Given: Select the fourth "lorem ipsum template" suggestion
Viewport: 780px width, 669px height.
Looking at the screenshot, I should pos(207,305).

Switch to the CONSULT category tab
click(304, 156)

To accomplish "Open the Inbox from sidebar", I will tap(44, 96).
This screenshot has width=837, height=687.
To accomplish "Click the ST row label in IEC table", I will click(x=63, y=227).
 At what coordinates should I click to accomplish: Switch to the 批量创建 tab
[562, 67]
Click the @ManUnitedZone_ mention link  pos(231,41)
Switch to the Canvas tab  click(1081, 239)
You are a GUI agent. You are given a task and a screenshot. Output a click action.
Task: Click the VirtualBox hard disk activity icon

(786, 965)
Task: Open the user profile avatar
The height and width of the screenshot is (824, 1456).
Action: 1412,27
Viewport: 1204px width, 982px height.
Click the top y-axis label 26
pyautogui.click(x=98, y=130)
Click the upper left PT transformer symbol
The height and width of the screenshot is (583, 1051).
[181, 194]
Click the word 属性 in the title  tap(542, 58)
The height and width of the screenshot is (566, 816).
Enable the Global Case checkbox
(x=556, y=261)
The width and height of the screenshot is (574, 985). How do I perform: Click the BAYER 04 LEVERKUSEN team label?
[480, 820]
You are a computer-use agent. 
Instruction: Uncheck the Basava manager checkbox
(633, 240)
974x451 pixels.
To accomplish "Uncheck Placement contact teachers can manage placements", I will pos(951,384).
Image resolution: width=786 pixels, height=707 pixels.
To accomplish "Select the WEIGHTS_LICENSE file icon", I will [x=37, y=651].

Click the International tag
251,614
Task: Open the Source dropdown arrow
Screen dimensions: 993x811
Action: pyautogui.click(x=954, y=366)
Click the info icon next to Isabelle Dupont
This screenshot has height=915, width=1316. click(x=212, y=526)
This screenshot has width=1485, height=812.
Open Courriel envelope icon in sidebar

• TASK STATEMENT: Take each line of the material above that holds the string "pixels" and copy it.

• TASK ANSWER:
974x451 pixels.
Image resolution: width=786 pixels, height=707 pixels.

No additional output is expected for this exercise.